The GI-Eye system has been combined with an Enterprise Server, termed the GeoReferenced Information Manager (GRIM), which uses this imagery to auto-generate mosaics as the data is being collected. With this approach, a near-real-time geospatial view of the environment can be generated in a format that can be viewed using current Web-based geospatial visualization tools.
GI-Eye System Design
The GI-Eye product is offered to sensor manufacturers and systems integrators to provide an embedded precision auto-registration capability for electro-optic (EO), infrared (IR), or other focal plane array (FPA)-type sensors. It has been integrated with a variety of digital cameras and sensors.
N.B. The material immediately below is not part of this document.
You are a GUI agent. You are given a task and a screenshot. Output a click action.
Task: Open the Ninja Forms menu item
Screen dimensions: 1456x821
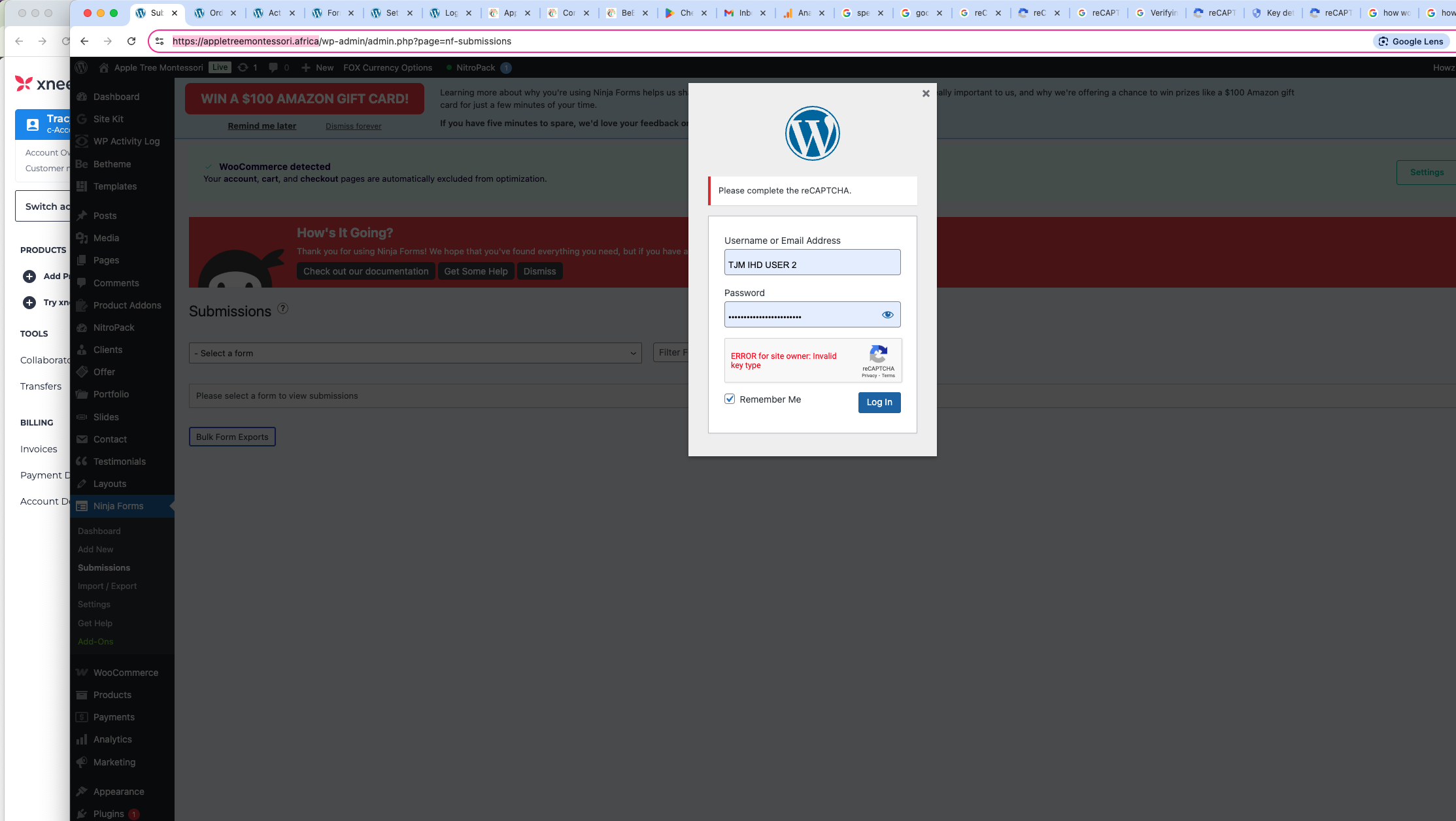118,506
GI-Eye provides the capability to precisely time-mark each camera image and uses NAVSYS’ proprietary InterNav kinematic alignment algorithm to measure the precise position and attitude of the camera using GPS and inertial sensor data. The GI-Eye system auto-registration capability provides the location and pointing angle of the sensor with each image, and also sensor calibration data from which the coordinates of each pixel in the image can be derived. This information can be used with a Digital Elevation Model (DEM) to extract the individual pixel coordinates of each image. It can also be used to derive a 3D DEM from multiple images through photogrammetry.
A self-calibration capability has been designed into the GI-Eye system that allows for estimation of camera misalignment, focal length, and lens distortion parameters. This allows geo-registration accuracies of 1-2 meters to be provided when flying at an altitude of 1,000 feet without requiring the use of any ground truth.
The GI-Eye has also been configured for use in an unmanned air vehicle (UAV) payload. The approach is to use a modular design that enables sensor upgrades over time, with only software configuration changes. The GI-Eye system comprises the digital camera, power converter board, IMU interface board, single-board computer, and the BAE Multisensor Inertial Measurement Unit (MIMU).
The hard drive is positioned under the single-board computer. Figure 1 shows these components assembled in the ARES UAV payload. ARES is a small UAV developed by the Research and Engineering Center for Unmanned Vehicles (RECUV) at the University of Colorado at Boulder for use in flight testing advanced unmanned air system concepts. The camera and IMU can be either fixed in the aircraft or mounted inside a gimbal to allow geo-pointing to targets of interest.